Há muitos casos em que avós, cujos filhos foram pais muito jovens, ainda quase adolescentes, assumem legalmente a guarda dos seus netos. Normalmente, o filho ou filha não tem condição de sustentar ou não está nem aí para ser pai ou mãe. Então a criança vem para casa dos avós e na verdade quem educa, quem cuida, são eles. Há um momento em que eles recorrem à Justiça para pedir a guarda da criança. Estou falando de casos que acompanhei. Em um deles, a mãe sumiu, sumiu mesmo. E o filho era muito drogado. A avó recolheu o bebê em casa e o assumiu, não só afetivamente, mas também legalmente, como responsável pela criança. Em famílias de baixa renda, a diferença é que as avós costumam ser mais jovens e não costumam procurar a Justiça.
Você é uma avó que cuida muito, ou uma avó que preserva a sua liberdade?

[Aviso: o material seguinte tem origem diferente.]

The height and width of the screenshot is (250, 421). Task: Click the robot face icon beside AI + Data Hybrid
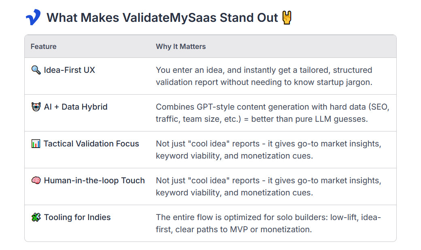[x=36, y=107]

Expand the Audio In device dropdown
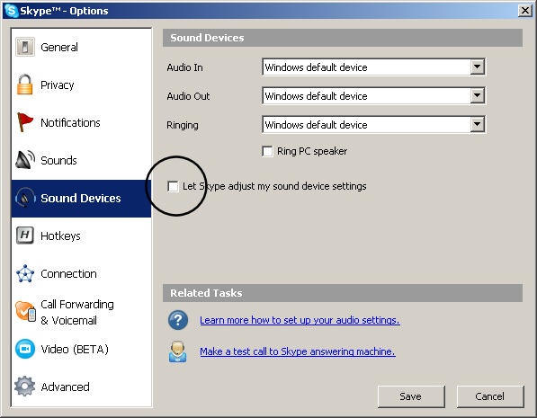(x=477, y=67)
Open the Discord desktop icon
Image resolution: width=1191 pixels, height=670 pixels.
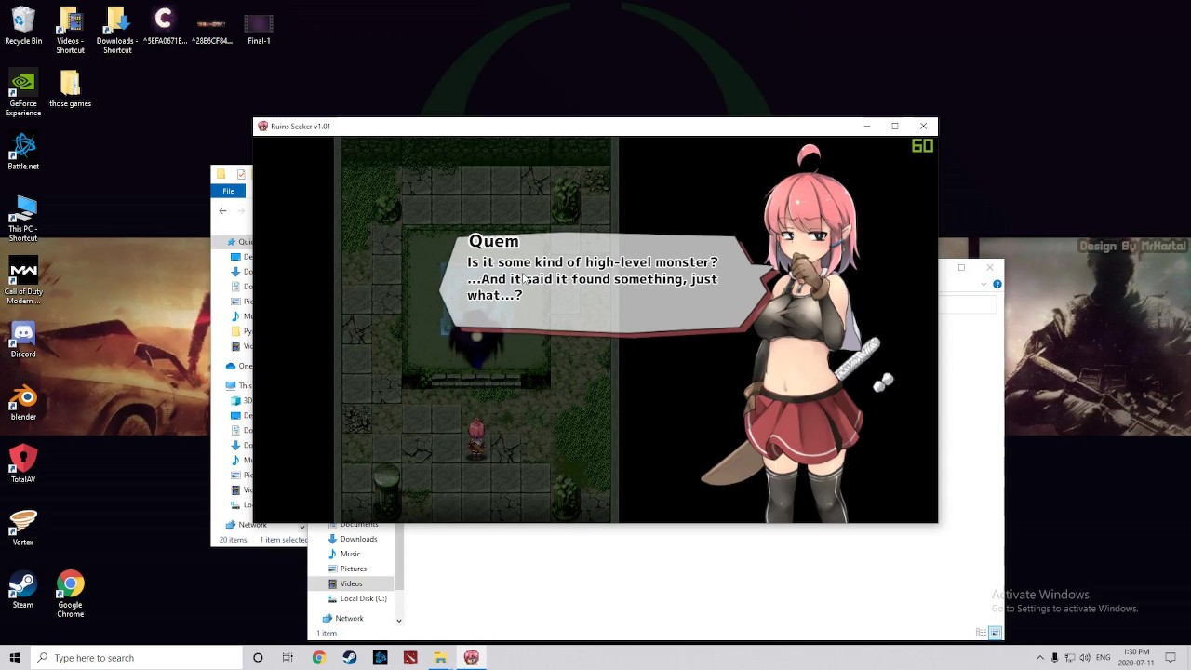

Um pouco dos dois. Dois dos meus netos vivem no Peru. Quando vamos lá, é uma farra. Os pais das crianças já tiveram situações delicadas quando fizeram cirurgias e nós fomos chamados para ajudar. Poderiam ficar só com as empregadas, mas os avós têm um papel afetivo. Aqui no Rio, é uma relação mais próxima, mas os pais estão em um momento de buscar a autonomia deles em relação a nós. Eu vou lá, mas muito mais para brincar do que para cuidar. A pandemia mudou muito as relações. Estou tentando incorporar isso como uma coisa boa. Fico mais aliviada por não ser encarregada dessa função de cuidadora. Mas, por outro lado, a gente se sente menos próximo, menos indispensável.
Na sua pesquisa, você percebeu que os avós se veem como responsáveis por perpetuar a tradição, a cultura da família. Este papel de guardião da memória persiste?

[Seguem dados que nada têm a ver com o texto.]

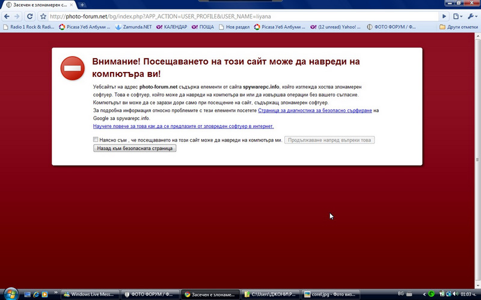Viewport: 481px width, 300px height.
Task: Open the КАЛЕНДАР bookmark item
Action: (x=171, y=27)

Memória não precisa de um caderno, nem, necessariamente, de um álbum de fotografias. A memória vem também nas trocas cotidianas. Isso também define uma família. A troca é permanente, seja de afeto, seja de objetos, seja de atenção dada às crianças – mas é uma troca também de memórias. Memórias presentes em um objeto, ou na sua própria presença, ou na maneira com que você trata as coisas. São formas de traçar essa aproximação entre gerações. Mesmo quando os filhos criam as regras, eles não estão jogando no lixo a memória familiar. A memória faz parte da vida humana, a memória individual faz parte da memória coletiva. Se a memória deixar de existir, não só a família vai deixar de existir, mas o próprio indivíduo vai deixar de existir.
Você também mencionou que a família é um valor para a nossa sociedade. Explica melhor este conceito?
Hoje, nas camadas médias, existe uma valorização da trajetória individual. O projeto de vida é do indivíduo, não da família. Então, o jovem diz que não quer fazer faculdade, quer ir para a Inglaterra ou para uma fazenda na Bahia. Nas sociedades indígenas, por exemplo, o indivíduo não é um valor. A pessoa só existe se está em uma comunidade. Para nós não é assim. Mas a família é um valor central para o sentimento de pertencimento social. Por isso a presença dos avós, dos tios, é tão importante. Por isso valorizamos a comemoração em família de aniversários e datas como Natal. A sociabilidade da família é fundamental para a construção da identidade do sujeito. A família dá ao indivíduo uma maneira de estar e se comportar no mundo, confere sentido às sociabilidades e ao modo de agir das pessoas. A família é o nosso chão.